What is anti-CD47/anti-mesothelin bispecific antibody NI-1801?

Pronunciation: /ˈænˌti ˈsiˈdi forty-seven* ˈænˌti mesothelin* bispecific* ˈæntɪˌbɑdi ni wən ˈθaʊzənd, eɪt ˈhənərd ənd wən/

anti-CD47/anti-mesothelin bispecific antibody NI-1801

Definition

An immunoglobulin G1 (IgG1) bispecific human antibody directed against the human tumor-associated antigen (TAA) mesothelin (MSLN) and the human cell surface antigen CD47, with potential immunostimulating, phagocytosis-inducing and antineoplastic activities. Upon administration of anti-CD47/anti-MSLN bispecific antibody NI-1801, the anti-MSLN arm selectively targets and binds to MSLN expressed on MSLN-positive cancer cells, thereby improving specific binding of the anti-CD47 arm to the MSLN-expressing cancer cells.
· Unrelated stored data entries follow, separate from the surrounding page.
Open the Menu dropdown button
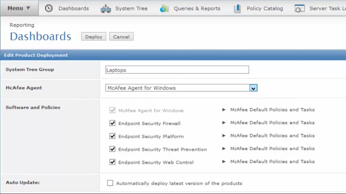Screen dimensions: 346x194 click(19, 8)
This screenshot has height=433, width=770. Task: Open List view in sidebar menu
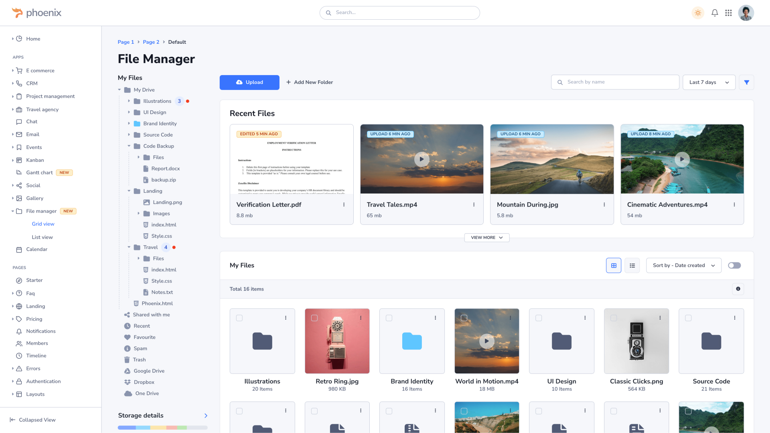tap(42, 237)
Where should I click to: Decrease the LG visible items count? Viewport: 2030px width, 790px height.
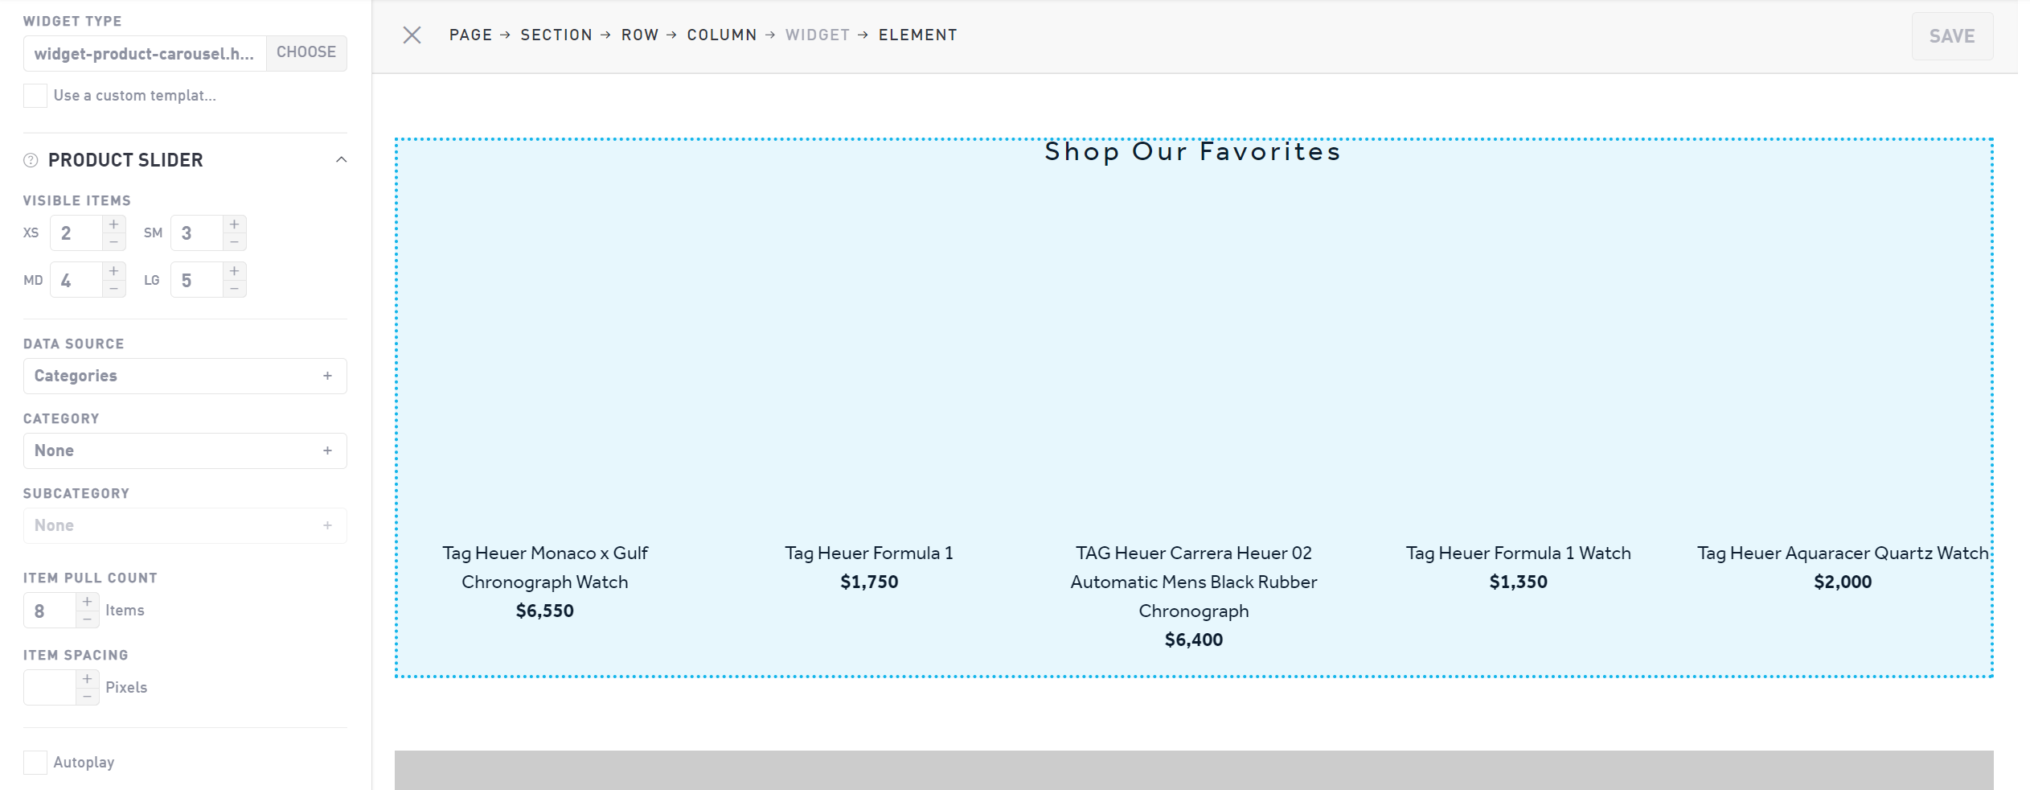pyautogui.click(x=234, y=289)
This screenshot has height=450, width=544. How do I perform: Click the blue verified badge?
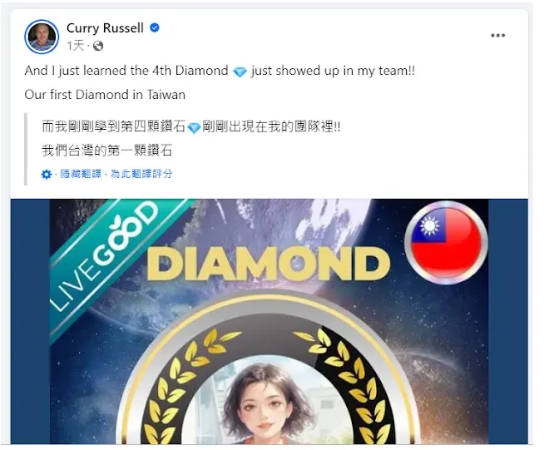click(x=155, y=27)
The CD47 binding by NI-1801 blocks the interaction of CD47 with signal regulatory protein alpha (SIRPalpha), an inhibitory protein expressed on macrophages and dendritic cells (DCs), which prevents CD47/SIRPalpha-mediated signaling and abrogates the CD47/SIRPalpha-mediated inhibition of phagocytosis. This induces pro-phagocytic signaling mediated by the binding of calreticulin (CRT), which is specifically expressed on the surface of tumor cells, to low-density lipoprotein (LDL) receptor-related protein (LRP), expressed on macrophages, which results in macrophage activation and the specific phagocytosis of the MSLN/CD47-expressing tumor cells. Additionally, blocking CD47 signaling activates an anti-tumor T-lymphocyte immune response and T-cell-mediated killing of MSLN/CD47-expressing tumor cells. In addition, NI-1801 induces an anti-tumor activity through the induction of antibody-dependent cellular cytotoxicity (ADCC) and antibody-dependent cellular phagocytosis (ADCP). CD47, also called integrin-associated protein (IAP), is widely expressed on normal, healthy cells, such as red blood cells and platelets, and overexpressed on the surface of a variety of cancer cells. Expression of CD47, and its interaction with SIRPalpha, leads to the inhibition of macrophage activation and protects cancer cells from phagocytosis, which allows cancer cells to proliferate. By co-targeting CD47 and MSLN, NI-1801 has the potential to overcome the limitations of existing CD47-targeted therapies by possibly avoiding the side effects caused by binding to CD47 on healthy hematopoietic stem cells (HSCs) which causes unwanted macrophage-mediated phagocytosis. MSLN is overexpressed by a variety of cancer cell types.